▶ Goal of the exercise: Every line below that has the word "icon" counts once; report how many lines that makes, with no other words.

▶ Material provided:
%%
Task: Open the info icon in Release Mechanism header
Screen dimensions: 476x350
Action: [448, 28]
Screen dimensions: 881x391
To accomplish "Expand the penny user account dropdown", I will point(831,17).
%%
%%
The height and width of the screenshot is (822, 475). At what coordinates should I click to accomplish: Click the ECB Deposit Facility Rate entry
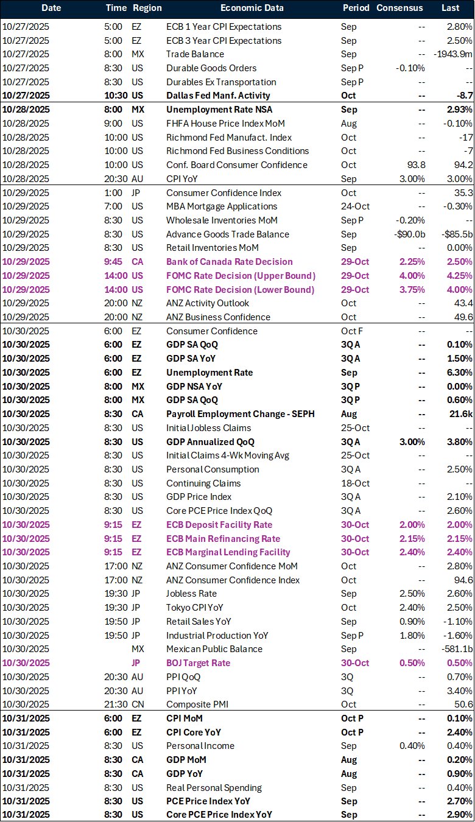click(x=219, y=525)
%%
%%
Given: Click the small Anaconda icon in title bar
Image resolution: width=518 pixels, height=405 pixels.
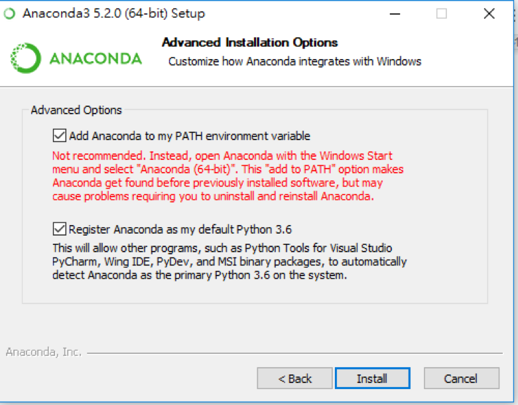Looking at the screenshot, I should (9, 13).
%%
▶ Task response: 2